Transient spatial localization in dense plasmas

Dense plasmas are prevalent throughout the universe, being present in all types of stars, the giant planets and in the laboratory [1]. In dense plasmas, a variety of anomalous phenomena have been experimentally observed on the electron-ion collisional ionization cross section [2] and rate [3] and opacity [4]. Yet the physics behind these anomalous phenomena is not clear. In addition to the plasma screening, we proposed a concept of transient spatial localization [5] to understand the physics and explain the experiments. In dense plasmas, the continuum electrons tend to be localized in finite space due to the frequent collision with particles and therefore they are not completely free in the environment.
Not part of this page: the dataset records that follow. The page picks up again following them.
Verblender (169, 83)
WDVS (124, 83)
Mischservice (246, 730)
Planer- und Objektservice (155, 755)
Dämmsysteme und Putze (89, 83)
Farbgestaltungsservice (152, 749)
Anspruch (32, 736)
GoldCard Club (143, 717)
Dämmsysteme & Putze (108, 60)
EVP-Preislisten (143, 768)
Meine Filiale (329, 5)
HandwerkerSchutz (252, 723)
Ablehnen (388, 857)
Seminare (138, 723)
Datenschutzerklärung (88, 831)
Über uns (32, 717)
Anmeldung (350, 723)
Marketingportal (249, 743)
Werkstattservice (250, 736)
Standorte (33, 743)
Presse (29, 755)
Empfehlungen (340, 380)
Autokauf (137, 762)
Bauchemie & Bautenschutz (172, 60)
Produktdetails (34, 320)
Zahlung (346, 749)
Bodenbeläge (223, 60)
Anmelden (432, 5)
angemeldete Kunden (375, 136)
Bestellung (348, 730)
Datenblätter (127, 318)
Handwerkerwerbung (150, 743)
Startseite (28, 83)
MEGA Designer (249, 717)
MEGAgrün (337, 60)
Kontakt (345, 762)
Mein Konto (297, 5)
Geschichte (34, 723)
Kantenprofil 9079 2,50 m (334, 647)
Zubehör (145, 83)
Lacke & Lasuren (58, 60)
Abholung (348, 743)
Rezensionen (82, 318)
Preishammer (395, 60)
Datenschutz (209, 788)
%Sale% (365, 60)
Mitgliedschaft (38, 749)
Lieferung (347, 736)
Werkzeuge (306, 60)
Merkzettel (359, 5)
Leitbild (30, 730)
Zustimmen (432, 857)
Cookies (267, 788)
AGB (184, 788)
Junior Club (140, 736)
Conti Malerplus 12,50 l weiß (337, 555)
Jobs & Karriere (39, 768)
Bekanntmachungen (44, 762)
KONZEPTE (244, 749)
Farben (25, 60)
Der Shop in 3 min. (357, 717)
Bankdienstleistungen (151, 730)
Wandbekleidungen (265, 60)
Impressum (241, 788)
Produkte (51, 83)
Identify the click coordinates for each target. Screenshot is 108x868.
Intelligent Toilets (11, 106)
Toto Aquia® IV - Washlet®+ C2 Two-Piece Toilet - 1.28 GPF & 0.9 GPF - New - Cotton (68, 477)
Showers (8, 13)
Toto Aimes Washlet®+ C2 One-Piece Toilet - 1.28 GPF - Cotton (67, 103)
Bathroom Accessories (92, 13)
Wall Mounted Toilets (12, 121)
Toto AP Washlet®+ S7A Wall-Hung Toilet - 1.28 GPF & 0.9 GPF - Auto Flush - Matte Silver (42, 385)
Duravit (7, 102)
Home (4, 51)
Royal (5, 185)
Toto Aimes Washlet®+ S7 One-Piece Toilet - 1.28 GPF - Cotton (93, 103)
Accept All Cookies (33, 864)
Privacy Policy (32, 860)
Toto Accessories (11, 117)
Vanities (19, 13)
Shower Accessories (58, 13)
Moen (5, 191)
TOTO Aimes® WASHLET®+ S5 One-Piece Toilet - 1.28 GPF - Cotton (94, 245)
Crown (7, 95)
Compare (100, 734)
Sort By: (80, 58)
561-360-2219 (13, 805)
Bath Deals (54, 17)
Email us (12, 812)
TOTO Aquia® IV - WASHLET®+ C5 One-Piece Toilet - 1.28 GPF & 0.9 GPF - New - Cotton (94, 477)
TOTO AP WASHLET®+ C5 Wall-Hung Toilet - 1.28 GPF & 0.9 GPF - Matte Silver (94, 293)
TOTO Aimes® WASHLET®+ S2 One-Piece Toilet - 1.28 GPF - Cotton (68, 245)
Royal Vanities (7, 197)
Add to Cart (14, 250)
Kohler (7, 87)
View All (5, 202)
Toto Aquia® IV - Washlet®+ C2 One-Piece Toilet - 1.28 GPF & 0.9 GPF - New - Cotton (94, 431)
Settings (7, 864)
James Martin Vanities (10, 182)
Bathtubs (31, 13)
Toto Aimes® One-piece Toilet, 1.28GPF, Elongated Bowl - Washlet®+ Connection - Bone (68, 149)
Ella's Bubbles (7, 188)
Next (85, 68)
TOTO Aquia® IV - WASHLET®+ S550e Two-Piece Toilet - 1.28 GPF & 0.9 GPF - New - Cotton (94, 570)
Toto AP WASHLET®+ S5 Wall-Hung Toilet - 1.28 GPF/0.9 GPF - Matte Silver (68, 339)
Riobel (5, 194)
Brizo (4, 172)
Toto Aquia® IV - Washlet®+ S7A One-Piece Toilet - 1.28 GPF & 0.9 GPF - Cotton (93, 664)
We developed a theoretical framework to deal with the effect of localization on the microscopic atomic processes of photoionization and electron impact ionization and macroscopic properties of opacity. Our findings show that the proposed concept is helpful to understand the physics behind the experiments.

[1] S. M. Vinko et al., Nature 482, 59 (2012).

[2] S. M. Vinko et al., Nat. Commun. 6, 6397 (2015).

[3] Q. Y. van den Berg et al., Phys. Rev. Lett. 120, 055002 (2018).

[4] J. E. Bailey et al., Nature 517, 56 (2015).

[5] P. F. Liu et al., Commun. Phys. 1, 95 (2018).